RECORDS SUPPLIED:
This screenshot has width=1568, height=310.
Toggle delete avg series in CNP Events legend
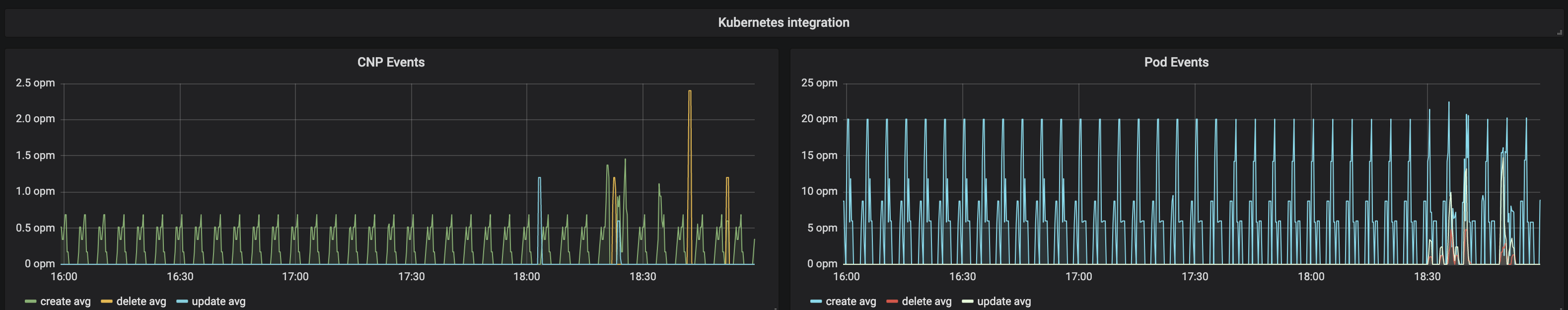click(141, 302)
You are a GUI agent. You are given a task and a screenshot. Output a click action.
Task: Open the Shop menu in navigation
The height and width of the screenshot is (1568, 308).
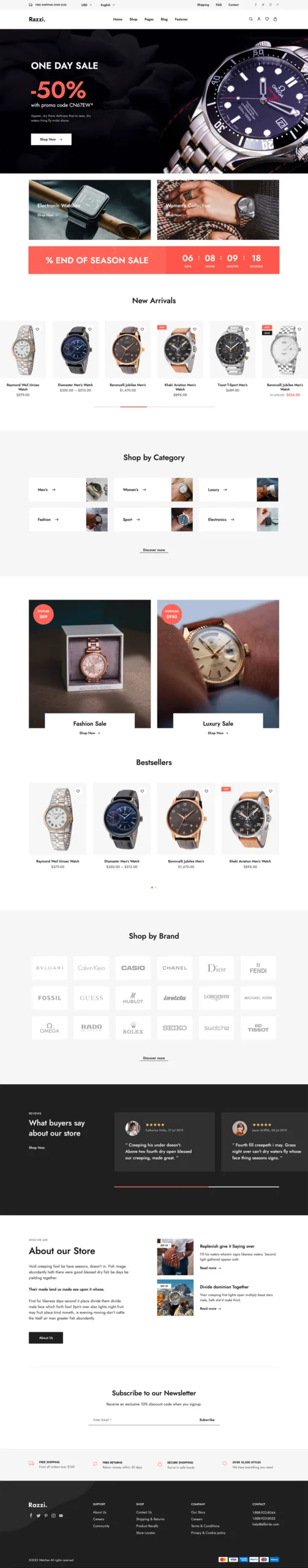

PROBLEM REQUIREMENTS: The expected answer is every line in the data above that carries the string "height".

RESULT FOR THIS TASK:
This screenshot has width=1568, height=310.
The height and width of the screenshot is (1568, 308).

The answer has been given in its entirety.